So I propose to add cnames for tools-redis.tools.eqiad1.wikimedia.cloud -> redis.svc.tools.eqiad1.wikimedia.cloud and tools-db.tools.eqiad1.wikimedia.cloud -> tools.db.svc.eqiad.wmflabs
That seems wrong, we should skip the middleman and do
tools-db.tools.eqiad1.wikimedia.cloud -> tools.db.svc.wikimedia.cloud
I've put a trace on the recursor to see if people are still using the short names 'tools-redis' and 'tools-db'. Of course due to resolv.conf behavior I can't literally detect queries for those standalone names, but I can query for what the resolver will query for after the first search suffix is added.
rec_control trace-regex '^tools-redis.tools.eqiad1.wikimedia.cloud\.$|^tools-db.tools.eqiad1.wikimedia.cloud\.$'
...so all I'm really detecting is whether users are searching for tools-redis', 'tools-db' OR 'tools-redis.tools.eqiad1.wikimedia.cloud', 'tools-db.tools.eqiad1.wikimedia.cloud' but if users were using the latter two they'd be getting NXDOMAIN so they probably aren't doing that a lot.

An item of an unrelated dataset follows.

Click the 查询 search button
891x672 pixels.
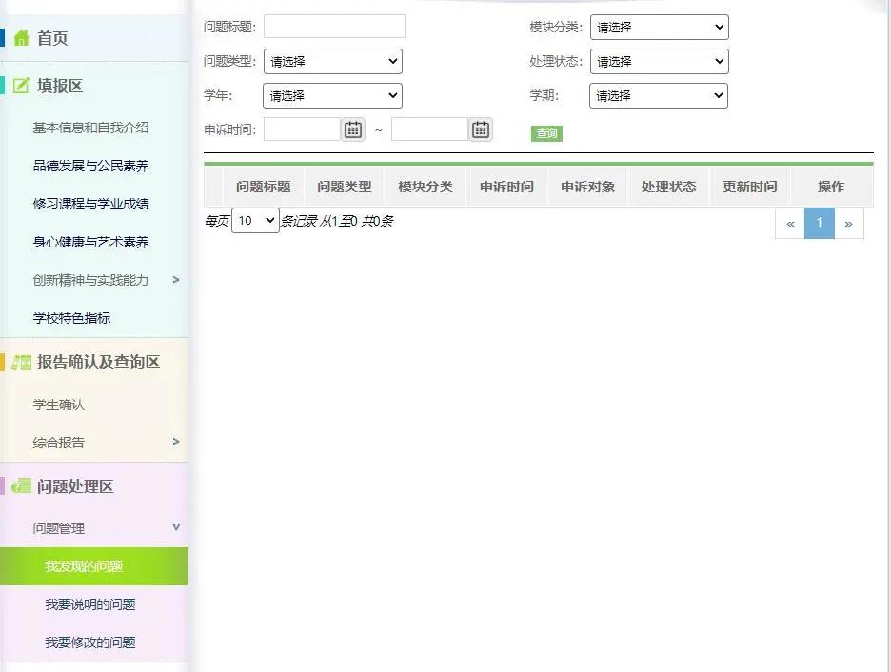pyautogui.click(x=545, y=134)
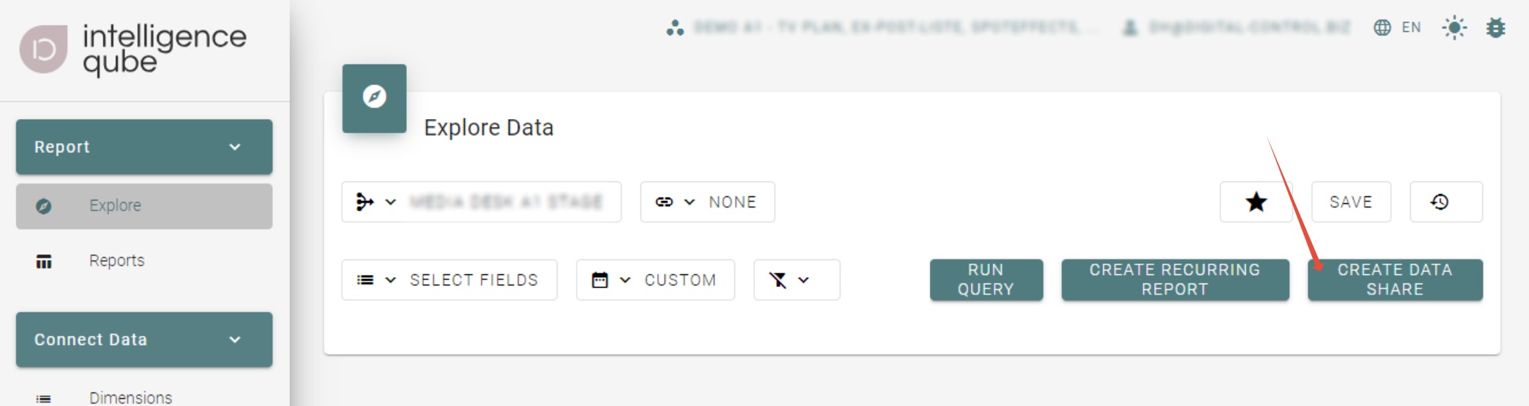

OK! I can already report that people are using those short names quite a lot. I see queries incoming from a variety of k8s workers. I also see queries for tools-redis coming in from tools-k8s-control-8.tools.eqiad1.wikimedia.cloud which suggests that we have infra code also using the short names.
So I'm voting to put in a shim and keep those short names working rather than spend a year hunting and eliminating uses.
I propose to add cnames for tools-redis.tools.eqiad1.wikimedia.cloud -> redis.svc.tools.eqiad1.wikimedia.cloud
SGTM.
we should skip the middleman and do
tools-db.tools.eqiad1.wikimedia.cloud -> tools.db.svc.wikimedia.cloud
I was thinking the same, but in the end it doesn't make much difference.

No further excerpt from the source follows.